И ничуть не меньшее — варьирует мечту Анны о собственной смерти как наказании для Вронского. “Постель мне стелют эту / С рыданьем и мольбой;/ Теперь гуляй по свету / Где хочешь, бог с тобой!”, “Когда о горькой гибели моей / Весть поздняя его коснется слуха...”, “И нет греха в его вине, / Ушел, глядит в глаза другие, / Но ничего не снится мне / В моей предсмертной летаргии” и т. п.
И еще — мотив самоубийства. Здесь у Ахматовой, как выход, мелькают то пруд: “О глубокая вода / В мельничном пруду”, то река: “Не гони меня туда, / Где под душным сводом моста / Стынет грязная вода”, то петля: “В нем кого-то вынули из петли / И бранили мертвого потом... Мне не страшно. Я ношу на счастье / Темно-синий шелковый шнурок” (вспомним, что Левин тоже не веревку — “спрятал шнурок, чтобы не повеситься на нем”), то яд: “Смертный час, наклоняясь, напоит / Прозрачною сулемой. / А люди придут, зароют / Мое тело и голос мой”.
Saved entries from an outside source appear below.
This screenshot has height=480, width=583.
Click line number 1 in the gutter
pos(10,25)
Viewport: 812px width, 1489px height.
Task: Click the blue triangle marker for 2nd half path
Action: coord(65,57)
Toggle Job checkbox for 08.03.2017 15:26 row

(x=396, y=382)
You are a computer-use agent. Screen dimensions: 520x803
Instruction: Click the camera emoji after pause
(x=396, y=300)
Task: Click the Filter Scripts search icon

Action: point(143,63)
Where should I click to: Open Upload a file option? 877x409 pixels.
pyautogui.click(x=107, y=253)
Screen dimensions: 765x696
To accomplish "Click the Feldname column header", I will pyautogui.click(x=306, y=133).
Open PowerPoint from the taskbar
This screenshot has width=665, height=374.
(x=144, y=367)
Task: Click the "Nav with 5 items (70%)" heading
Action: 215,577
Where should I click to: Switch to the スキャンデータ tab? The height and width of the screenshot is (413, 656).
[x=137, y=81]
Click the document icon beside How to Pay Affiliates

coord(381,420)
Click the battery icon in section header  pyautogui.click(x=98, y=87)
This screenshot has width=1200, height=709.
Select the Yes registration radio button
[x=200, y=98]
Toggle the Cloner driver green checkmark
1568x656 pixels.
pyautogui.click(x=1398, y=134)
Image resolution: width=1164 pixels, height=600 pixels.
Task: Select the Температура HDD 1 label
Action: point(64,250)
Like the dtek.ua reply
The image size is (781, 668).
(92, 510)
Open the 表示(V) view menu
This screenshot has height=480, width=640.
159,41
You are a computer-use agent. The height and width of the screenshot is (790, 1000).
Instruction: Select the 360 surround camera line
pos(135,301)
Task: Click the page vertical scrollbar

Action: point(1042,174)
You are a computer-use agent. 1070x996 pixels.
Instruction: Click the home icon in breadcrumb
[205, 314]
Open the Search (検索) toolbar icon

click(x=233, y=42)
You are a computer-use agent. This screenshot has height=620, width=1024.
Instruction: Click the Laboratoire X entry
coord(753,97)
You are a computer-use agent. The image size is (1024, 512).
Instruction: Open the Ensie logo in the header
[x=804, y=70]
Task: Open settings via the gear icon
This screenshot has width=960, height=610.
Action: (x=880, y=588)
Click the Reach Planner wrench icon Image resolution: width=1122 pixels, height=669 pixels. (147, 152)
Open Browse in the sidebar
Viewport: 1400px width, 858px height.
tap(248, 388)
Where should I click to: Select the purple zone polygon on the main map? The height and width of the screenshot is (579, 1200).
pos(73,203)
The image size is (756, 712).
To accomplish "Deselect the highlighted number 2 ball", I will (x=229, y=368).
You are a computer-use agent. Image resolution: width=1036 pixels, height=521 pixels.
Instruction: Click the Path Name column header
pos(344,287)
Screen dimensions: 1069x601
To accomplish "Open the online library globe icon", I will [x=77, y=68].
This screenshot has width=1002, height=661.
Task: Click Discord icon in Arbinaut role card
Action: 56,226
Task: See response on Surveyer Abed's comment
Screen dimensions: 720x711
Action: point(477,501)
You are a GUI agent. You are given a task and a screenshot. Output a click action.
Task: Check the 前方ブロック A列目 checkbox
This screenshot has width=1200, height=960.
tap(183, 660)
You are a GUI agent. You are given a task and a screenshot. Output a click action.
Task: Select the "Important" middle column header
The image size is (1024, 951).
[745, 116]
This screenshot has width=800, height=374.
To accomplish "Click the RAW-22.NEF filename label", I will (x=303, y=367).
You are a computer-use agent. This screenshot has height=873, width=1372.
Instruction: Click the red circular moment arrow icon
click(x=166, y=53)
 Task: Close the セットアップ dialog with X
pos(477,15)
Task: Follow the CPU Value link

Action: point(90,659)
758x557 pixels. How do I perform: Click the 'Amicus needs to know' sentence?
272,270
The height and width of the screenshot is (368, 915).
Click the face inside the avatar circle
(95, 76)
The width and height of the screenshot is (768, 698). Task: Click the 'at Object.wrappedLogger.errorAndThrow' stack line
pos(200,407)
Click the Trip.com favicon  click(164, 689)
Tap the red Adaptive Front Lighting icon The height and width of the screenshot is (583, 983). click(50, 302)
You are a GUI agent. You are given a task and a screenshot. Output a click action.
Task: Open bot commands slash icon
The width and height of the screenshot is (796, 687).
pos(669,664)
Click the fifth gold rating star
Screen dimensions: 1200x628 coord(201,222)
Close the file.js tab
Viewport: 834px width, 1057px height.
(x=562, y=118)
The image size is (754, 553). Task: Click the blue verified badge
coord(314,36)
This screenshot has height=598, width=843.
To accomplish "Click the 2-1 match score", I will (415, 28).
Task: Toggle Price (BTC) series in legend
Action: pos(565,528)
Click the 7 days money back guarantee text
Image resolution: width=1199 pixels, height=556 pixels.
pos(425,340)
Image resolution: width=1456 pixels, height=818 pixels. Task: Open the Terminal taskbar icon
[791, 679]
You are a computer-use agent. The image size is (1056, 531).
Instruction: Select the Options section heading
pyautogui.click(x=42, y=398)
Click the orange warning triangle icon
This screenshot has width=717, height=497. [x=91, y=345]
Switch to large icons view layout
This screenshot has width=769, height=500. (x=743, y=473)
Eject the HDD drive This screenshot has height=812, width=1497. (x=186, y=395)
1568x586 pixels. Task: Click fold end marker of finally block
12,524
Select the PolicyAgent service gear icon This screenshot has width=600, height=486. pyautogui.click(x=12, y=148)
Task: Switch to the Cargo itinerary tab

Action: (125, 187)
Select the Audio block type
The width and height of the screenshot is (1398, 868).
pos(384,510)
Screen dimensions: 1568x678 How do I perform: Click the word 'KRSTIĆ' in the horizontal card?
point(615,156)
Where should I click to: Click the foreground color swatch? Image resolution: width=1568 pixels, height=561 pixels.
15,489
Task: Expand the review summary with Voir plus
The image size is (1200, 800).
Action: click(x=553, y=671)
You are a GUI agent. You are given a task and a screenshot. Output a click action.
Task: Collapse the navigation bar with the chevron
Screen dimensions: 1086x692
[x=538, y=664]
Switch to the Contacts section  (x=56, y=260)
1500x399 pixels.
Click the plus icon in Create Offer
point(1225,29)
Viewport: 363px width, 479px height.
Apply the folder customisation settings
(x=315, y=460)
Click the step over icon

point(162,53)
А в 1971 году было впервые опубликовано стихотворение 1911 года, третья, недоработанная строфа которого выглядит так:
И это юность — светлая пора
...................................
Да лучше б я повесилась вчера
Или под поезд бросилась сегодня.
Итак, глубокая зависимость от Толстого и постоянно возобновляющийся спор с ним. “Ведь где-то есть простая жизнь и свет... / — Но ни на что не променяем пышный / Гранитный город славы и беды...”
И самое главное, не стремилась ли Ахматова всей своей жизнью, всеми любовными романами (“Пленник чужой! Мне чужого не надо. / Я и своих-то устала считать”), поэтическим трудом и славой опровергнуть толстовский взгляд на женщину, взять реванш — в новое время и наяву, а не в романе, — за унижение и катастрофу толстовской героини?
И на этом пути, одержав в конце концов “победу над судьбой”, она не раз бывала унижена и раздавлена, сначала — любовью и виной: “Уже судимая не по земным законам, / Я, как преступница, еще влекусь сюда, / На место казни долгой и стыда” (январь 1917), — как это перекликается с романом, его смыслом и эпиграфом, объяснять нет необходимости; затем — любовью и клеветой: “И станет внятен всем ее постыдный бред, / Чтоб на соседа глаз не мог поднять сосед, / Чтоб в страшной пустоте мое осталось тело...” (1922), а в сороковые — пятидесятые — неслыханным общественным осуждением и унижением: “А пятнадцать блаженнейших весен / Я подняться не смела с земли” (1962).
Заехав к Долли перед своим страшным концом, Анна говорит Кити, не хотевшей выходить к ней (“но Долли уговорила ее”): “Я бы не удивилась, если бы вы и не хотели встретиться со мною. Я ко всему привыкла”. Можно представить и документально подтвердить, сколько раз Ахматовой пришлось произносить такую фразу. Это чувство “оскорбления и отверженности”, испытываемое Анной, было хорошо изучено и освоено Ахматовой, страдания Анны (упомянем и страшную разлуку с сыном) не оставляли, преследовали и ее.